The architectural principle is the decomposition of multi-operand functions into chained unary operations—i.e., currying. For example, $a \times b + c$ is re-expressed as a lambda-calculus sequence:

$f(a) = (\lambda b. (\lambda c. a \times b + c))$

effectively pipelining computation across successive flits, with operand registers (ArgReg) updated at each stage. Flit-level compute occurs simultaneously with switch traversal, incurring modest pipeline delay (one to two cycles per router), and the circuitry adds only ~2.94% area to each router.

Additionally, NoC routers implement efficient tree-based reduction and broadcast schemes by using packet "Path" fields that specify hierarchical routing for collective operations. This design ensures that reduction (e.g., summation or normalization) occurs without excess data shuffling or centralized bottlenecks.

3. Hierarchical Instruction Set Architecture

Programmability is managed via a two-level hierarchical ISA, tailored to the heterogeneity and granularity of the hybrid memory-compute substrate:

• Row-Level ISA: Exposed at the DRAM bank scale, operates in SIMD mode. Instructions such as SRAM_Write, SRAM_Compute, or NoC_Reduce are broadcast across all relevant banks, facilitating bulk linear computation (matrix multiplications, attention heads).
• Packet-Level ISA: Operates within the NoC routers, managing the Currying ALU, reduction trees, micro-instruction fusion, and explicit path routing. Packet fields include instruction type, payload, iteration count, and routed sequence (Path[0]–Path[N]).

Automated translation from row-level to packet-level instructions enables seamless mapping of LLM operations. For instance, row-level instructions for distributed reduction or exponentiation are decomposed into specific packet-level commands that orchestrate pipelined compute and data movement.

4. Performance Metrics and Experimental Outcomes

Experimental analysis demonstrates substantial improvements over baseline PIM and GPU+HBM systems in LLM prefill (matrix-intensive) and decode (autoregressive) stages:

• Prefill Latency: 1.83–7.98× reduction relative to state-of-the-art DRAM-PIM systems.
• Decode Throughput: 1.95–6.28× improvement over comparable platforms.
• Energy Consumption: 3.52× reduction compared to hybrid A100+HBM-PIM systems, with comparable throughput.

Benefits become more pronounced for long-context scenarios (e.g., 128K token inference), where the NoC's in-transit compute minimizes data movement and synchronizes non-linear operations efficiently.

5. Architectural Implications for LLM Acceleration

By co-locating DRAM-PIM and SRAM-PIM and embedding in-transit computation, CompAir-NoC mitigates the memory wall and delivers energy- and latency-optimized inference for large-scale LLMs. Redundant data transfers—particularly for non-linear token-wise functions—are eliminated, and resource utilization is improved.
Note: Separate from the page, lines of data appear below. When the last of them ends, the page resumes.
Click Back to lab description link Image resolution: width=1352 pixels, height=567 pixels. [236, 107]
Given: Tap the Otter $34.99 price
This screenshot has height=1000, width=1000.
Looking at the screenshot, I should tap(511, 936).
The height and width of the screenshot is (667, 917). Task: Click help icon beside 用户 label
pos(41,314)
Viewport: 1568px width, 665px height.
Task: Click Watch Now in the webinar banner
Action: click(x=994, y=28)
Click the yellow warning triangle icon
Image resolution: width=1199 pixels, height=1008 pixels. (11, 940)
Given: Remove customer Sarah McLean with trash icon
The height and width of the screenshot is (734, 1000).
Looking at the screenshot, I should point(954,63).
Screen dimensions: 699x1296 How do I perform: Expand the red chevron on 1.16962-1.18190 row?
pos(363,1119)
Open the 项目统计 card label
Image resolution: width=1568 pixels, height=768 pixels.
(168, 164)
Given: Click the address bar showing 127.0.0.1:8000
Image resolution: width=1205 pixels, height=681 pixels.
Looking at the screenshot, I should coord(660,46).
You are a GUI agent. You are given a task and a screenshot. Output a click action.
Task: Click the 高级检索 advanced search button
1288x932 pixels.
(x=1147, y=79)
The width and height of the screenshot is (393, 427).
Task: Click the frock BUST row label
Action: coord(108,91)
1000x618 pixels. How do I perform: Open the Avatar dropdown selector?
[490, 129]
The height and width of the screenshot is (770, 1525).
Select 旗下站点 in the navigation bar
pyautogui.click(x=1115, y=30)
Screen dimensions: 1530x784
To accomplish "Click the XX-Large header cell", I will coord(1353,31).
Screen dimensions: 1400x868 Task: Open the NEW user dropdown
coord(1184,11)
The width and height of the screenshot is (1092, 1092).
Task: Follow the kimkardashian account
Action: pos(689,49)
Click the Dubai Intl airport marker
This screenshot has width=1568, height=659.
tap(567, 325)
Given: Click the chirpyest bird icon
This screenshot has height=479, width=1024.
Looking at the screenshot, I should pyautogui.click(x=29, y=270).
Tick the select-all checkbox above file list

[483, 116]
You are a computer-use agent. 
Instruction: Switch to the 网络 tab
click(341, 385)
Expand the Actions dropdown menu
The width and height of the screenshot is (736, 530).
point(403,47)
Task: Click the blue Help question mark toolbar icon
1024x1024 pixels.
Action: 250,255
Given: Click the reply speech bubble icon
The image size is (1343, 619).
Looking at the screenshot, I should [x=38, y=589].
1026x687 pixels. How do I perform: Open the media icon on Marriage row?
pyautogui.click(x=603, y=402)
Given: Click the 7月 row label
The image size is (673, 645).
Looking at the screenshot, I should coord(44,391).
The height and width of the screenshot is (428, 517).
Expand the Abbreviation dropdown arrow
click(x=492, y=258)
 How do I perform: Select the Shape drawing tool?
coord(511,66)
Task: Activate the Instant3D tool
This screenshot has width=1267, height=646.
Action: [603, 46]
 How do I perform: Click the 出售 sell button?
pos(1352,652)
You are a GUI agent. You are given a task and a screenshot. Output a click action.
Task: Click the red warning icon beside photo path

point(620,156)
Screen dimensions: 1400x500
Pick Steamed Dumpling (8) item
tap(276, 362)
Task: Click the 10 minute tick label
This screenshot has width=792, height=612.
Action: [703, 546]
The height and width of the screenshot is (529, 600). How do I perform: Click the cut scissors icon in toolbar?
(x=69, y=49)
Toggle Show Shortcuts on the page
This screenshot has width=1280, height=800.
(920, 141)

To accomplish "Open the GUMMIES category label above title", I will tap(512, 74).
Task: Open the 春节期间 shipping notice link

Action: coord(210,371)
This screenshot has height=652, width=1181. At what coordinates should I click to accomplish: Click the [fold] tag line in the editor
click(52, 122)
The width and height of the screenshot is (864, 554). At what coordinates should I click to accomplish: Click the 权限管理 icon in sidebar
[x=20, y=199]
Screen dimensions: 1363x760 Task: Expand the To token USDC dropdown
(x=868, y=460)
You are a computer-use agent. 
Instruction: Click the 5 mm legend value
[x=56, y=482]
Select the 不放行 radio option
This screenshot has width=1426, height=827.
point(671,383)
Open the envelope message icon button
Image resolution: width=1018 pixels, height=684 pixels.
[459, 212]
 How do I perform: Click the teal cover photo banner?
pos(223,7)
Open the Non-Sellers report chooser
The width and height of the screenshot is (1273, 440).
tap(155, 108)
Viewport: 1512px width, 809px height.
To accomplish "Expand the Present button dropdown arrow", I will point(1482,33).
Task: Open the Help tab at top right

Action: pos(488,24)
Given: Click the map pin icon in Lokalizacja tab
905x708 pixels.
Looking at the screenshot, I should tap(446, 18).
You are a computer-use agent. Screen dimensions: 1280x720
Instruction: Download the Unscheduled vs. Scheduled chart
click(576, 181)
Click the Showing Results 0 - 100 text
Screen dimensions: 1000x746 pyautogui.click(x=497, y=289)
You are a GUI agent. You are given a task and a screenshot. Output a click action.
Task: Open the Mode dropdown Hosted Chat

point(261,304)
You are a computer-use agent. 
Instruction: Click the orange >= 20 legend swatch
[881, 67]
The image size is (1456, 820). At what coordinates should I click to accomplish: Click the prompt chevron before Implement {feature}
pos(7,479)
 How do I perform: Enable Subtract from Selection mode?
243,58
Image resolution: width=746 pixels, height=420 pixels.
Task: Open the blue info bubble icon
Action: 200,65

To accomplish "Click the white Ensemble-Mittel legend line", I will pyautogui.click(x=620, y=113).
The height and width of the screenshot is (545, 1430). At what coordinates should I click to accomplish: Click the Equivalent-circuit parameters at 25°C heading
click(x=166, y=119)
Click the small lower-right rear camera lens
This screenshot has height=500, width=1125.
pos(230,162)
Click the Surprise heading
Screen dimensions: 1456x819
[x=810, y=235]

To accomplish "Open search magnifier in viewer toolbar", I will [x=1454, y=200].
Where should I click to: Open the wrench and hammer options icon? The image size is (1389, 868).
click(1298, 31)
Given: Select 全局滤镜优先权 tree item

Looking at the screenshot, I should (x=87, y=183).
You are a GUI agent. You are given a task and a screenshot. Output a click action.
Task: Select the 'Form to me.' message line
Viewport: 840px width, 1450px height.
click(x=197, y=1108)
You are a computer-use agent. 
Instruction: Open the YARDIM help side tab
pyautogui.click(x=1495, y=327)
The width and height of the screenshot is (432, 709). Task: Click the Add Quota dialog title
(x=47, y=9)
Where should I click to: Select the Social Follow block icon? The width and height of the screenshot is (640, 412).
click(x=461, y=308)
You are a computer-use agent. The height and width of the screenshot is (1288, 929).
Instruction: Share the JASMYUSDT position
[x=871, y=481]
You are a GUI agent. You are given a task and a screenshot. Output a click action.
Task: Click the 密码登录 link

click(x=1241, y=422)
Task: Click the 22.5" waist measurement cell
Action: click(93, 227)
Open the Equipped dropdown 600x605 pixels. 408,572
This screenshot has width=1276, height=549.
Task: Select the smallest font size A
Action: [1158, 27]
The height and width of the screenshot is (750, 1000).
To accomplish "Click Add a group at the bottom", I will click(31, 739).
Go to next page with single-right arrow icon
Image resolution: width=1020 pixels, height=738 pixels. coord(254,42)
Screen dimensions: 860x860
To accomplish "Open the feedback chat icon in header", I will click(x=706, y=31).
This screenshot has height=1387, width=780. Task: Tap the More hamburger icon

The hierarchical ISA and packet-level ALU fusion allow programmers to exploit both high-level SIMD control for matrix kernels and fine-grained MIMD orchestration for elementwise and collective reductions. This dual capability aligns with the demands of transformer-style inference, where linear and non-linear workloads are both critical.

Potential extensions include adopting these principles in emerging memory technologies (e.g., NVM-PIM) or further refining routing/banking strategies for ultra-scalable data-centric computing.

6. Future Directions and Broader Context

The systematic integration of hybrid memory PIM and NoC-embedded non-linear compute in CompAir-NoC constitutes the first exploration of such co-designed architectures for LLM acceleration (Li et al., 17 Sep 2025). Future research may investigate:

• Enhanced router designs supporting richer function fusion and more aggressive parallel reduction.
• Extended ISAs for broader dataflow programmability and support for new operator classes.
• Application to other domains where memory-bound data movement and in-situ computation are limiting, including large-scale graph processing, scientific simulation, and AI inference beyond transformers.

This suggests that CompAir-NoC offers a high-efficiency framework for overcoming traditional memory-compute bottlenecks in many-core inference systems, and is a strong candidate for next-generation scalable AI accelerators.